Cette fois-ci, la gouvernante s'arrêta, et se tut, ce qui donna l'impression à Hélène qu'elle devait peut être dire quelque chose.

-Merci... pour cette visite.
-Monsieur Le Duc s'excuse de ne pas avoir pu vous accueillir, mais il est très occupé.
-...Je comprends.

En réalité, Hélène ne comprenait pas.
Elle n'avait jamais vu cet homme, pas même son portait, contrairement à lui. Elle ne connaissait que son âge - 29 ans -, et sa situation des plus aisées et privilégiée au près de Sa Majesté comme le confirmait ce palais.
Ce mariage arrangé qui sauvait sa famille de la ruine n'avait été possible que grâce à la beauté de la jeune femme, vantée par tous, et que son portrait avait suffit à faire accepter le duc.
Depuis deux semaines maintenant, lui et elle était déjà mariés. Un mariage par procuration avait été célébré sans sa présence à elle, pour faciliter l'événement et sa rapidité. Ce n'est qu'une fois les papiers signés et la situation tout à fait légale et officialisée au près de la loi et de l'Église, qu'Hélène fut mise au courant. Trois jours plus tard, elle était dans une calèche avec sa dame de compagnie en direction du palais de son mari et après plusieurs longs et éreintants jours de voyage, elle était arrivée.
Si elle savait qu'aucune cérémonie ne serait célébrée - puisque cela avait déjà été fait - Elle pensait pourtant naïvement que quelque chose serait néanmoins préparé pour son arrivée. Une sorte de « faux » mariage peut-être, même minuscule. Mais simplement pour qu'elle puisse réaliser la réalité de la situation, car même maintenant, même dans ce palais, elle avait l'impression que rien de tout ceci n'était vrai, et qu'on la laisserait retourner au près de sa famille dans sa région natale.
Mais non. Rien. Même pas son « mari ».
Au fond, s'il voulait rester cacher cela ne lui posait aucun problème, bien au contraire, mais la situation l'inquiétait. S'il l'avait épousée pour sa beauté, il n'allait sans doute pas se refuser de la voir. Se refuser d'accéder aux droits que confère le statut d'époux sur sa femme.

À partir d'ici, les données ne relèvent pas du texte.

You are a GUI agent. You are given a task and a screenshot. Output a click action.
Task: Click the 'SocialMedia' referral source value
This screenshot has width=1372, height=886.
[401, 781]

Hélène savait que sa beauté était convoitée. Et sa mère s'était toujours assurée que ce soit le cas, lui imposant un régime drastique, la faisant baigner dans des huiles et des bains aux nombreux bienfaits, la faisant masser quotidiennement, la traitant durement pour lui assurer une posture irréprochable, l'empêchant de trop marcher ou de trop faire de cheval pour ne pas abîmer son jeune corps, coiffant ses cheveux jusqu'au sang parfois, et la cachant du soleil pour que sa peau reste parfaite blanche.
Plusieurs hommes avaient déjà demandés sa main depuis qu'elle avait quinze ans, mais aucun n'avait jamais été à la hauteur aux yeux de ses parents. Et elle avait toujours été ravie de ce mariage qui n'arrivait pas. Mais lorsque ce mariage devint tout à fait urgent pour des raisons financières, le portrait de la jeune femme de dix-sept ans fut envoyé aux quatre coins de la France, la vendant au plus offrant, sans que cette dernière n'en soit informée.

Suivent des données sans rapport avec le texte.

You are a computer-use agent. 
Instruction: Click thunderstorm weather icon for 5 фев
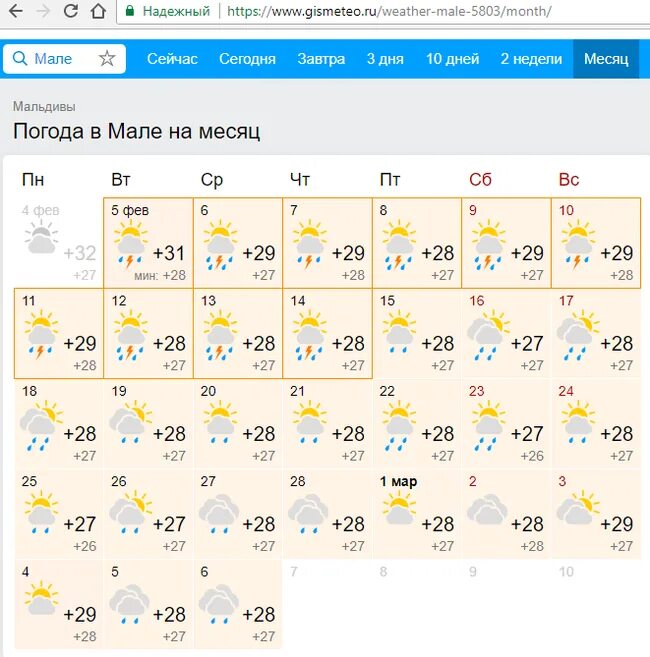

Et ce plus offrant était donc ce duc. Riche, célibataire, sans héritier, les parents d'Hélène avaient trouvés ce qu'ils cherchaient.

-Je vous laisse, j'ai moi-même beaucoup à faire. Vous verrez Monsieur Le Duc demain. Votre souper vous sera servi directement dans vos appartements. Reposez-vous, le voyage a dû être long depuis... quelque soit l'endroit d'où vous venez. Bonne soirée Madame.